■ ASSIGNMENT ■
Restate exactly, and only, the lines from the one containing "(merged) (1200, 683)" through the end of the entries, keeping both endpoints.

Segment Open

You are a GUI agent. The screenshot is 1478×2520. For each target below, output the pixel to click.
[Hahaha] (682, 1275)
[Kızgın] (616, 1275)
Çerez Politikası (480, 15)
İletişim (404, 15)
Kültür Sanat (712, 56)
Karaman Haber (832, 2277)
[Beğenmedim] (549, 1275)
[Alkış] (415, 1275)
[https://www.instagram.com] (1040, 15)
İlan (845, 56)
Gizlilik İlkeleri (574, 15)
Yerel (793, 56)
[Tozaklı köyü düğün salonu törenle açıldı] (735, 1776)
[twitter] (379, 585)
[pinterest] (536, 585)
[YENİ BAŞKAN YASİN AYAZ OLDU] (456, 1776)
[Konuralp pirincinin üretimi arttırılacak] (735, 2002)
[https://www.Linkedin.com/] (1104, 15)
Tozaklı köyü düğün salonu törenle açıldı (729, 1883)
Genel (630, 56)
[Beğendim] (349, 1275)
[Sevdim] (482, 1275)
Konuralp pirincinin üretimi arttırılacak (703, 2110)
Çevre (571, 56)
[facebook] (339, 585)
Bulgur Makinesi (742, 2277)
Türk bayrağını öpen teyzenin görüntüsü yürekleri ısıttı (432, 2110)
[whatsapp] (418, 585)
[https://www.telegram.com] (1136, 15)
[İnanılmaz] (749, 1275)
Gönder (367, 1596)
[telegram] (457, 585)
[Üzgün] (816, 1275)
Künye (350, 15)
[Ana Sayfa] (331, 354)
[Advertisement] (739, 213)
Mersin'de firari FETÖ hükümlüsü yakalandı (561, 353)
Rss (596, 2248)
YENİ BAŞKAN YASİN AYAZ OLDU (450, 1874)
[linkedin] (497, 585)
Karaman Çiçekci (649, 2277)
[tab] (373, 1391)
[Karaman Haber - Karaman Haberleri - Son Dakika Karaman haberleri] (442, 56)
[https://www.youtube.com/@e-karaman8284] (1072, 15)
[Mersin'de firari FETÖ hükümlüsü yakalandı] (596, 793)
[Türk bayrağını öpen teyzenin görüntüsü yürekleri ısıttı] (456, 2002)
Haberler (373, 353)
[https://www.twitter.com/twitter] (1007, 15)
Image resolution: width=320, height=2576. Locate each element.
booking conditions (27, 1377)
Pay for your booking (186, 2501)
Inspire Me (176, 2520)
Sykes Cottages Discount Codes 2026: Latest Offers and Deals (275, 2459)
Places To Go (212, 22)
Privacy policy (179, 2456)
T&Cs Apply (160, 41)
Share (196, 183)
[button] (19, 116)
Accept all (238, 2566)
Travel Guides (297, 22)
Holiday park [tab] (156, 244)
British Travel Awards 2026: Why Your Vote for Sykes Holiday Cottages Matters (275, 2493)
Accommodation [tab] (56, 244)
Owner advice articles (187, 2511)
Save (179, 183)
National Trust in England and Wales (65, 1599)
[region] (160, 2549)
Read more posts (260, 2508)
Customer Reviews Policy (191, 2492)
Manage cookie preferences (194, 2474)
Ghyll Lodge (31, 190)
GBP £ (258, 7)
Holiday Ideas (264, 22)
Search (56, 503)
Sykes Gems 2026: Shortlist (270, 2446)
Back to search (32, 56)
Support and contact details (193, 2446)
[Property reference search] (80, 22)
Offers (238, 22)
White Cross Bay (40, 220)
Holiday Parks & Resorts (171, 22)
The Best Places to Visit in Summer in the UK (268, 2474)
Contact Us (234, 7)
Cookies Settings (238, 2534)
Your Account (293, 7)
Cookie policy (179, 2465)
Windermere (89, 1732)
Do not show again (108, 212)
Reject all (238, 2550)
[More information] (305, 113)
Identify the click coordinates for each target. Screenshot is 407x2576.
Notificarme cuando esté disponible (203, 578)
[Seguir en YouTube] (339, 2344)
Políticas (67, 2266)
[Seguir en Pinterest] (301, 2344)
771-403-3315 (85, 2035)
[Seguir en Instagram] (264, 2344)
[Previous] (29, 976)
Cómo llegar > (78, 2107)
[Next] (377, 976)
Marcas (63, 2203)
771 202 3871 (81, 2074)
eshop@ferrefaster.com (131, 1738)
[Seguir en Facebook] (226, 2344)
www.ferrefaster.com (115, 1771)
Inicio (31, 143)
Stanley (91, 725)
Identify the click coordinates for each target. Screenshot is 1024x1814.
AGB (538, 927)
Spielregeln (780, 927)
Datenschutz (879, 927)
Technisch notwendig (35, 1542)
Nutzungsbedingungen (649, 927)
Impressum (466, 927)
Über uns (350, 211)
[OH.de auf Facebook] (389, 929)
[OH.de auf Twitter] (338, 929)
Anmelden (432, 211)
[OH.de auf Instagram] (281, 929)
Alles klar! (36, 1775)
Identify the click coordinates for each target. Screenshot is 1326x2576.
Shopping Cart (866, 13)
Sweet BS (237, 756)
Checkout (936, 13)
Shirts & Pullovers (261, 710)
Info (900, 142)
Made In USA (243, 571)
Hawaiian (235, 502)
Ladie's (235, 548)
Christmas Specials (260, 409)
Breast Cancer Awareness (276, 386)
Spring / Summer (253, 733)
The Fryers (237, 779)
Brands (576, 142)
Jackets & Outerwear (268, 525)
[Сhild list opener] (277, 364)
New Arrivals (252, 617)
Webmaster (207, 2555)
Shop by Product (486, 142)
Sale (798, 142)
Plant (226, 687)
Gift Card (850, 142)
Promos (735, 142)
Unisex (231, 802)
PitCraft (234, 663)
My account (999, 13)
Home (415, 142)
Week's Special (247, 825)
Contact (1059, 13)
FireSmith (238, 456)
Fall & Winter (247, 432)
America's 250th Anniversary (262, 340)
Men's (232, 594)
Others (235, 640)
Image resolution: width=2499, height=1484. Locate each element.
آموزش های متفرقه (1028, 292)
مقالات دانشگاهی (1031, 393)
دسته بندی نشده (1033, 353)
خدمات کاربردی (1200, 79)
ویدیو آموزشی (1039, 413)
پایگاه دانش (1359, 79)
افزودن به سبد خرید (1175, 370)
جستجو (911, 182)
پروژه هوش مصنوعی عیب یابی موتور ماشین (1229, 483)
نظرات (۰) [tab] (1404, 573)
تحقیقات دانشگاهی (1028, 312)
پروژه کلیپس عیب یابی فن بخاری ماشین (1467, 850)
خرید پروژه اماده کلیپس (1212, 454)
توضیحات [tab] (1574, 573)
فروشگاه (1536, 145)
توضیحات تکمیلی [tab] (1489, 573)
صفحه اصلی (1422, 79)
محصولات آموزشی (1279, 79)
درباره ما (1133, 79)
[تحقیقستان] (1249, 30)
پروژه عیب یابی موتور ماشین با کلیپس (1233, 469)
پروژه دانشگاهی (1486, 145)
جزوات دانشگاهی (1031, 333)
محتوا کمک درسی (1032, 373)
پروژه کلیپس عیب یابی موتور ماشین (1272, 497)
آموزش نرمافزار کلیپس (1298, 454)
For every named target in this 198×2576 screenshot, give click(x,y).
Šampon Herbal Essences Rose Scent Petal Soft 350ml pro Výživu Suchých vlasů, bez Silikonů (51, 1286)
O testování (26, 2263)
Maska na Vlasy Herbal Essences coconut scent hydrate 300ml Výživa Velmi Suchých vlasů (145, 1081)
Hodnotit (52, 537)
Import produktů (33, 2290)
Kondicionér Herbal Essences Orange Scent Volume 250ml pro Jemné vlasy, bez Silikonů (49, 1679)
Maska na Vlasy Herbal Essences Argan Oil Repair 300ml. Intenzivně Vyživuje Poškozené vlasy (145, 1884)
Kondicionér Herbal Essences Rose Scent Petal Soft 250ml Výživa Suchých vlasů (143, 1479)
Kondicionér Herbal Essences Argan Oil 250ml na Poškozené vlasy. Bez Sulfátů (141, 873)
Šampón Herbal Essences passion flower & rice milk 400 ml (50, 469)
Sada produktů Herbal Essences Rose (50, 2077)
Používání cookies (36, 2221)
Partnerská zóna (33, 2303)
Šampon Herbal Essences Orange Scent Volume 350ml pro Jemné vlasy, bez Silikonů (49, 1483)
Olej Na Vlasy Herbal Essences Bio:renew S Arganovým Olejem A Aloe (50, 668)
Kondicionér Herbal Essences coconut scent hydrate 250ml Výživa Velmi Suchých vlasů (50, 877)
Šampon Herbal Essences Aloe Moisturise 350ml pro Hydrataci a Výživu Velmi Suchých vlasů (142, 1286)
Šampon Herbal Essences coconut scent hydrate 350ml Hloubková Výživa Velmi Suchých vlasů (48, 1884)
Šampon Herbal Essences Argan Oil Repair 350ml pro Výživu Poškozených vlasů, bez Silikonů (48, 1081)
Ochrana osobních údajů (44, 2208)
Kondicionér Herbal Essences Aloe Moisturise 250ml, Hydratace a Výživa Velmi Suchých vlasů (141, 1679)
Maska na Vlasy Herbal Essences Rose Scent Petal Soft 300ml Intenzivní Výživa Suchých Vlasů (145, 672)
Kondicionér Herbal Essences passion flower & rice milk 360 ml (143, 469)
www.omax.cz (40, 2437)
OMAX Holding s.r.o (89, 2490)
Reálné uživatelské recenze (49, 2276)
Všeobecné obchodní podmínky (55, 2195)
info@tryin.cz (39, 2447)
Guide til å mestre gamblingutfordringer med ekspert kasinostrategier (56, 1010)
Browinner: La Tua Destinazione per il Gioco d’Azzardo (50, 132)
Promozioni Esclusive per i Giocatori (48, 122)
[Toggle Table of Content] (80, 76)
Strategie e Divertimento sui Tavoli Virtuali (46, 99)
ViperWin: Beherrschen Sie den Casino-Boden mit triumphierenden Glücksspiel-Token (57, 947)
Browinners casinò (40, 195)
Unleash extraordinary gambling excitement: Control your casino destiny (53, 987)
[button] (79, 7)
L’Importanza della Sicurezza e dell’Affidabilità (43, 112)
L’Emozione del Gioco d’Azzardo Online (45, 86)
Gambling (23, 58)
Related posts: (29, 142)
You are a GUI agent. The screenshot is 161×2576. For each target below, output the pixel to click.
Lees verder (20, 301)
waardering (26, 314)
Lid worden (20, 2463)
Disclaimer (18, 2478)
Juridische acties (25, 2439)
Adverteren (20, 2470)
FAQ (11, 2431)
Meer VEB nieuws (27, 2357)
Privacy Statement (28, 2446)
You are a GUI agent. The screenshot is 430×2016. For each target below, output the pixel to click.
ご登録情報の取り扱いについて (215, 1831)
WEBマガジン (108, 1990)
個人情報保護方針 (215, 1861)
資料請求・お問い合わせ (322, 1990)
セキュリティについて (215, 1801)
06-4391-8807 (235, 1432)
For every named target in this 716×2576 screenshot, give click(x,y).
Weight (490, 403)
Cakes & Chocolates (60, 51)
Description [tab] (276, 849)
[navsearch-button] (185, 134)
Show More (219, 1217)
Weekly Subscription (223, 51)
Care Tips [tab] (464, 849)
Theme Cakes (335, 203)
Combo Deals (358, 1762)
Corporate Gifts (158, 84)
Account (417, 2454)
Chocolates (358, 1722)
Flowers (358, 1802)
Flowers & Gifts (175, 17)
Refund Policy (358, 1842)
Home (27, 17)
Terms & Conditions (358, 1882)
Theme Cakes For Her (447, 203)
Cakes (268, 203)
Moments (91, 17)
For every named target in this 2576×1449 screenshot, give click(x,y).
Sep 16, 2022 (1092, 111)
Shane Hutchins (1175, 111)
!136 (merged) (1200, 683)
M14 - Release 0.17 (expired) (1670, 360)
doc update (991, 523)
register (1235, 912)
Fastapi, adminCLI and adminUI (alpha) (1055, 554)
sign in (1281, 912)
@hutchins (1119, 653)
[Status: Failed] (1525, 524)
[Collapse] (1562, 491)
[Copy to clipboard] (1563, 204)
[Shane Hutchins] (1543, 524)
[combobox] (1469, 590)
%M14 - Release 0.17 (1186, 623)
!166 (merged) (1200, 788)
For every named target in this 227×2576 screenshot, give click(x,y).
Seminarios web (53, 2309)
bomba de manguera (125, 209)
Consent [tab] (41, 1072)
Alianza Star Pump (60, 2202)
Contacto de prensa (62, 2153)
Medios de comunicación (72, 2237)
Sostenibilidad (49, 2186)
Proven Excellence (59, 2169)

Segment Closed

■ SOLUTION ■
!136 (merged) (1200, 683)
M14 - Release 0.17 (expired) (1670, 360)
doc update (991, 523)
register (1235, 912)
Fastapi, adminCLI and adminUI (alpha) (1055, 554)
sign in (1281, 912)
@hutchins (1119, 653)
[Status: Failed] (1525, 524)
[Collapse] (1562, 491)
[Copy to clipboard] (1563, 204)
[Shane Hutchins] (1543, 524)
[combobox] (1469, 590)
%M14 - Release 0.17 (1186, 623)
!166 (merged) (1200, 788)
For every named target in this 227×2576 screenshot, give click(x,y).
Seminarios web (53, 2309)
bomba de manguera (125, 209)
Consent [tab] (41, 1072)
Alianza Star Pump (60, 2202)
Contacto de prensa (62, 2153)
Medios de comunicación (72, 2237)
Sostenibilidad (49, 2186)
Proven Excellence (59, 2169)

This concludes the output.